While Brooks gives the breakout performance in the film, Cranston, Perlman, and Isaac all deliver with impressive turns, providing humanity–both positive and negative–to their largely underwritten roles.  Mulligan, given a similarly underwritten character, is unable to do anything beyond look lovely or sad, depending on what situation fate is dealing her at that moment.  But because The Driver views Irene as simply a damsel-in-distress, her performance feels of a piece with the film, even if she is unable to bring much shading to the role.

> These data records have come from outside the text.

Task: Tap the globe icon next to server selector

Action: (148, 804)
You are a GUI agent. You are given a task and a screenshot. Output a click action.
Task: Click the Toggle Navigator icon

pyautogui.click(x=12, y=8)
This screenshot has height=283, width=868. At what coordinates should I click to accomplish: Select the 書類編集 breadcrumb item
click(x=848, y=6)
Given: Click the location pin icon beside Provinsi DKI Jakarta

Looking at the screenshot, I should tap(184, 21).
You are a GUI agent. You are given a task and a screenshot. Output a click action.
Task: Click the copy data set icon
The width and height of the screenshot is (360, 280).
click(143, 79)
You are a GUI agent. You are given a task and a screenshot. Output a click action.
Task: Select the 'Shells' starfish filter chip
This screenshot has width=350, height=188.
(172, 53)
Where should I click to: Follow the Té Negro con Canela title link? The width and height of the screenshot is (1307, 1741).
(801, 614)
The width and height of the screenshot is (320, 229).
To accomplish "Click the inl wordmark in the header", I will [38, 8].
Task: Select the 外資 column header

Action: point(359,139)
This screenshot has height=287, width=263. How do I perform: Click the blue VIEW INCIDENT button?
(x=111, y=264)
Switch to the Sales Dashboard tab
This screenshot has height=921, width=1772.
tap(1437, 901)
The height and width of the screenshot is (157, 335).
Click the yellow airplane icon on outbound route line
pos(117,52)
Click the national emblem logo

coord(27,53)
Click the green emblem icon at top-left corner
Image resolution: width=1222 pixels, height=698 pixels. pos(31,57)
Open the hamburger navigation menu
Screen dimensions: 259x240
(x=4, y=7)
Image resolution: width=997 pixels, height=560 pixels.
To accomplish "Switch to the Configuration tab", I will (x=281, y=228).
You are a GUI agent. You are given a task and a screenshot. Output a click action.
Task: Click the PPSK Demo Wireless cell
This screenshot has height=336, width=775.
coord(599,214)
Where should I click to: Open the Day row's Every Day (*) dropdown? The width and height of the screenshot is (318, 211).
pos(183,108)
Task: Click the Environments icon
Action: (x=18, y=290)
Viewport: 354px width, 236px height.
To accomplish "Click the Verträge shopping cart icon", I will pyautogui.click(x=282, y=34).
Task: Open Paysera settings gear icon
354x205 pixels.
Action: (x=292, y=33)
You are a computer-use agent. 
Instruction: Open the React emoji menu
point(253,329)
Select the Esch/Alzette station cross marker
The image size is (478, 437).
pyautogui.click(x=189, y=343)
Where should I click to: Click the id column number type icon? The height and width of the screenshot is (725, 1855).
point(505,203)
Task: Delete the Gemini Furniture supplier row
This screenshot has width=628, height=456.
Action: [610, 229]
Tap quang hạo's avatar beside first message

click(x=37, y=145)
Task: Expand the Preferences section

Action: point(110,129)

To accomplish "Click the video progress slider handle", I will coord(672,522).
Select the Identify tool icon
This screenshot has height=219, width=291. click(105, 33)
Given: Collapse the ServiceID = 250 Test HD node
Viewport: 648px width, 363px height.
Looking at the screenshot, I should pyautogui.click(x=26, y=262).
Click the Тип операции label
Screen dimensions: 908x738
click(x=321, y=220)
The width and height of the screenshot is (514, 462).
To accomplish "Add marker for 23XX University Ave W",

While I’ve gone out of my way to praise most of the supporting cast, I have consciously avoided mentioning Gosling’s performance.  I honestly don’t feel that I fully understand what he was trying to accomplish in the role.  I have the suspicion that he calculated his performance to be as inscrutable as his character.  The Driver is certainly an unknowable protagonist.  There are hints to a darker, more violent criminal past in his knowledge of the way Bernie and Nino will most likely come after him.  This possibility seems to be backed up by how skillfully he handles himself in the numerous brutal fights that make up most of the third act.  But if he were really such an expert criminal, would he naïvely believe that the thugs menacing Standard and Irene would really leave them alone if he helped them successfully pull off the robbery?  For every action or scrap of dialogue that points to one direction for The Driver’s past and motivations, there’s another that points in the opposite direction.  Gosling plays the uncertainty of his character either with a knowing half-smirk or a dour seriousness, depending on the tone of the moment.  In a way, his performance feels like he’s playing it safe–simply refusing to commit to a character trait beyond cool detachment–but it does take guts for an actor to take on an unknowable protagonist and fight the urge to make him relatable.

Drive may lack for surprises in its story, but it more than makes up for it with Refn’s stylish direction and a revelatory turn by Brooks.  It’s a film that sneaks up on you and packs a wallop, even if you see the ending coming from the first scene.